— EXERCISE TEXT —

Financial Advisors Are Still the Primary Source for Advice; Technology Utilized to Create Better Outcomes
New Report Released by CFP Board's Digital Advice Working Group
In 2019, technology and the financial services industry are more intertwined than they have ever been. The meteoric rise of fintech disruptors and the widespread adoption of technology solutions by legacy financial institutions has caused speculation about the future role of humans across the entire financial services industry.
Low or no-fee passive index funds are becoming increasingly more attractive to consumers than funds actively managed by portfolio managers at mutual funds that have been dominating headlines. However, concerns about the rise of technology have even spread into the financial planning and financial advisory space, with questions arising about whether the role of a financial advisor will be replaced by technological solutions.
In 2018, CFP Board’s Digital Advice Working Group (DAWG) concluded a study that examined these concerns. Founded in 2016, DAWG is comprised of senior business executives, industry professionals and thought leaders in financial advice, wealth management, and technology to better study and prepare for this unknown future.

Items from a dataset

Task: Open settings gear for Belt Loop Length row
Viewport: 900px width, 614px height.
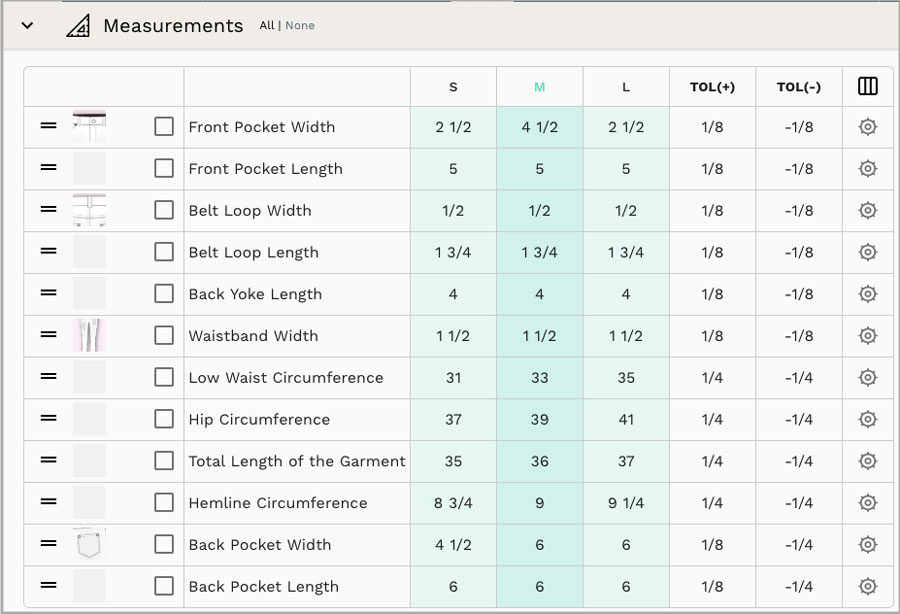Action: [867, 252]
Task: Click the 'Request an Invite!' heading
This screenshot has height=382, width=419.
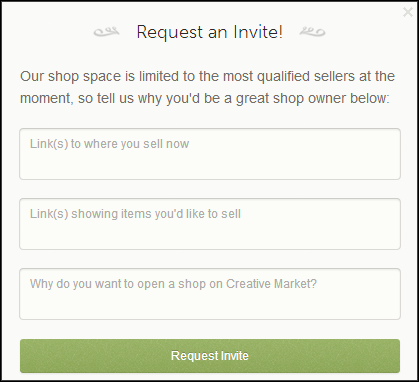Action: click(x=210, y=32)
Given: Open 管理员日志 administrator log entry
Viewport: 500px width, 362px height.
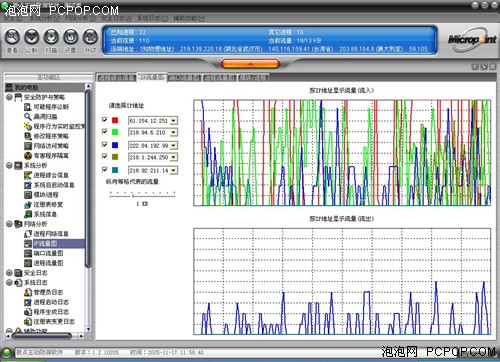Looking at the screenshot, I should [48, 292].
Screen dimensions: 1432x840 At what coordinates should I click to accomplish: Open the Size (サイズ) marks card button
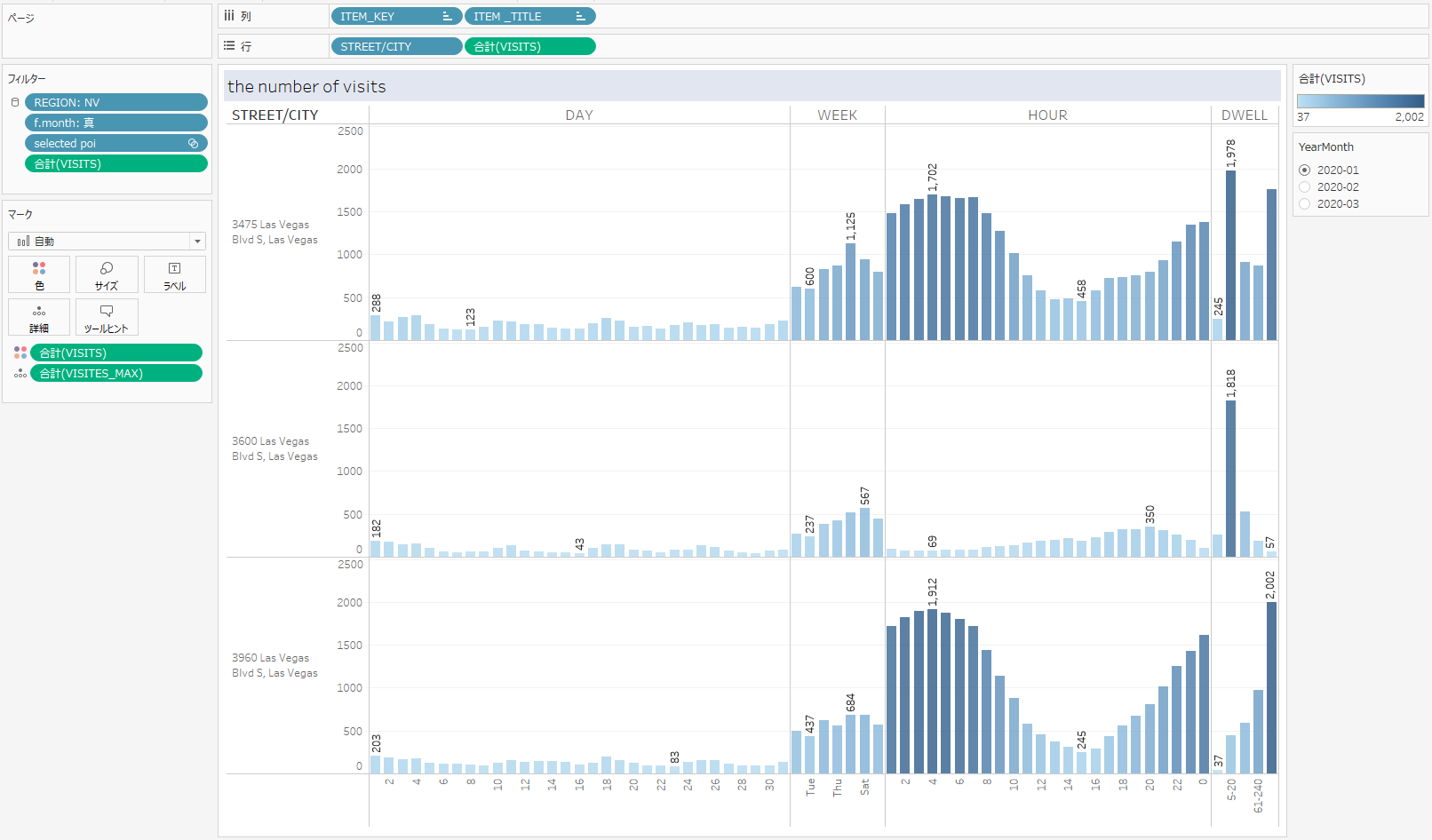107,274
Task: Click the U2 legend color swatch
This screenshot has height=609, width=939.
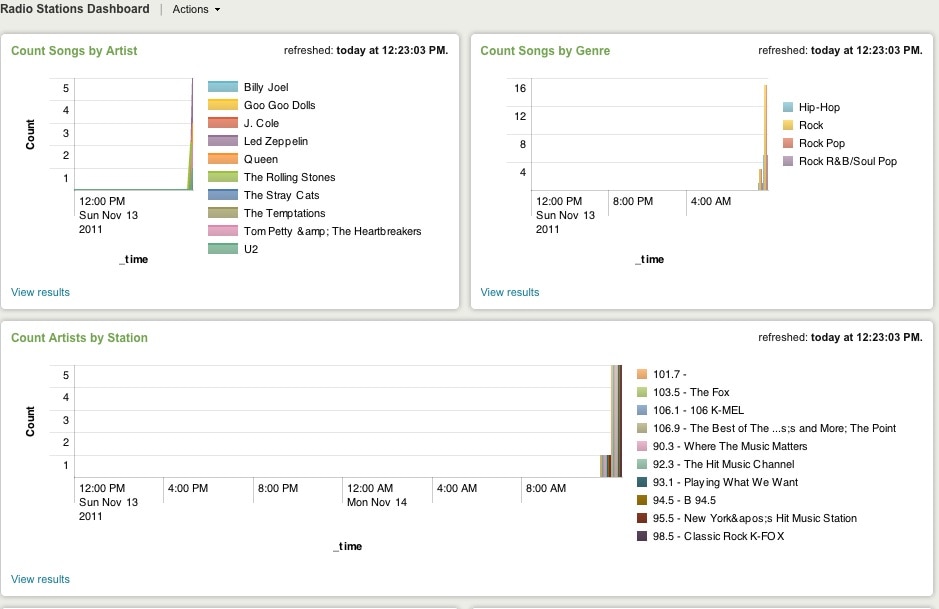Action: pos(222,249)
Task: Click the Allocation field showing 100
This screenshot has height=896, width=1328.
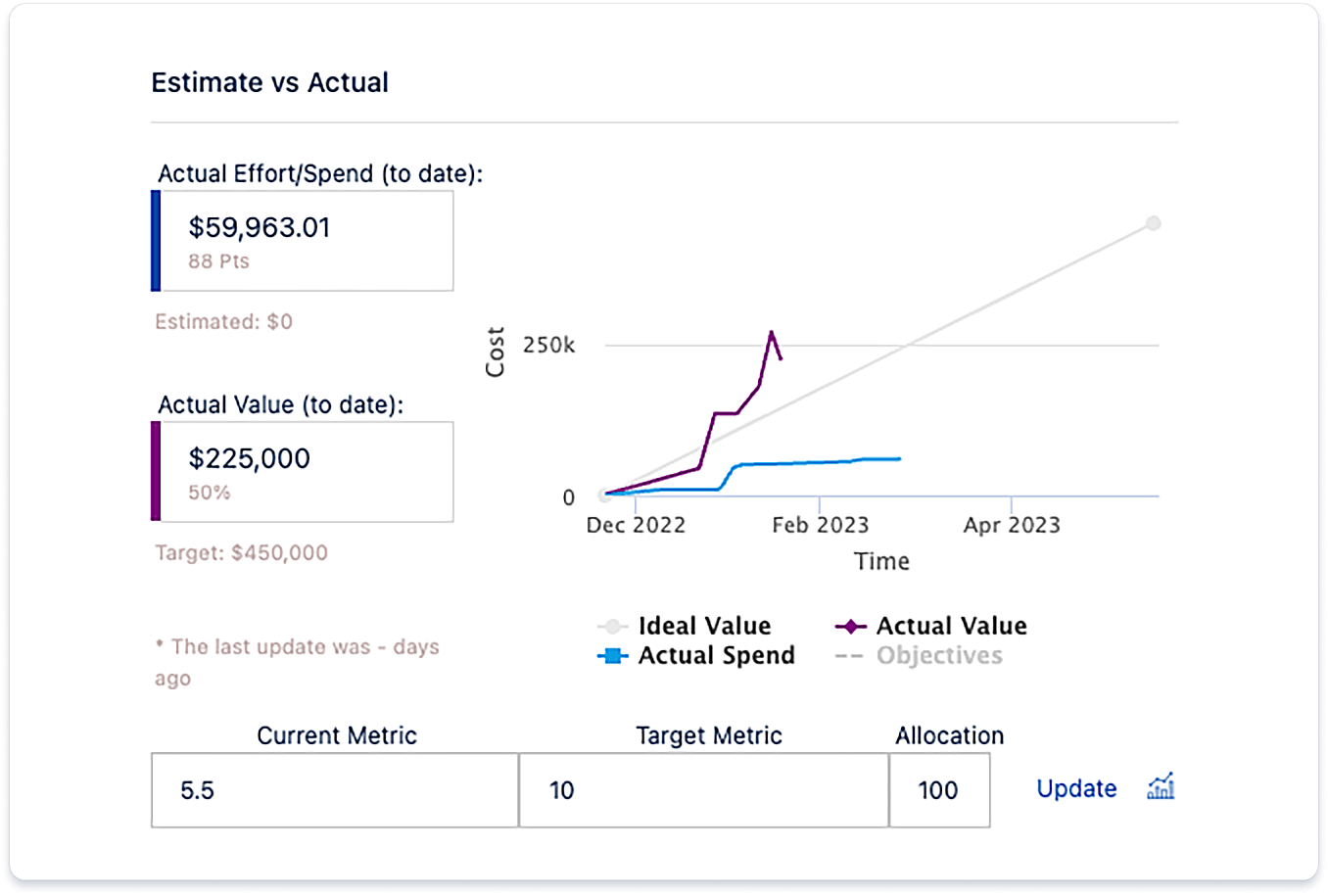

— WHAT THIS EXERCISE ASKS —
• A. Edit the report on financial advice and technology from the span starting at "In 2018, CFP" and ending at "this unknown future.", substituting "subject-matter experts" for "thought leaders".
• B. Answer these questions using the report on financial advice and technology:
(i) In what year did the Digital Advice Working Group conclude its study?
(ii) When was the Digital Advice Working Group founded?
(iii) What type of funds are becoming increasingly attractive to consumers?
• C. Continue the report on financial advice and technology from the point at which it stops.

— ANSWERS IN ORDER —
• A.
In 2018, CFP Board’s Digital Advice Working Group (DAWG) concluded a study that examined these concerns. Founded in 2016, DAWG is comprised of senior business executives, industry professionals and subject-matter experts in financial advice, wealth management, and technology to better study and prepare for this unknown future.

• B.
(i) 2018
(ii) 2016
(iii) Low or no-fee passive index funds

• C.
In its report, which was conducted with support from Heidrick Consulting, DAWG found that financial advisors remain the primary source for the delivery of financial advice despite the availability of fully automated digital solutions, with clients expecting technology to be part of their relationship with advisors.
At the time of the report’s publication, CFP Board’s CEO Kevin Keller said, “Clients expect and deserve a human-powered, digitally-enabled solution to their financial needs. Financial advisors who utilize technology as a tool in the client-advisor relationship can differentiate themselves and create more meaningful, deeper conversations and longer-lasting relationships that produce better outcomes.”
While there has been much speculation about the displacement of the human financial advisor by technology, the reality is that consumers want to have an integrated solution when getting financial advice. The integrated solution is part of the broader Digital Financial Advice Ecosystem, which contains five segments – technology, consumers themselves, regulation, firms and advisors.
Each one of these is important, but together they make up what the group believes is the future of financial advice. When it comes to financial services, consumers expect that they will have access to technology to make informed decisions and track their accounts. At the same time, consumers are recognizing more and more that they need the help of a financial professional to provide context to their finances – and help them understand the impact of their decisions.
The report points to a future where technology is much more scalable, accessible and useful in the consumer-advisor relationship. In fact, the report notes consumers and advisors will be “connected through a seamless digital experience.”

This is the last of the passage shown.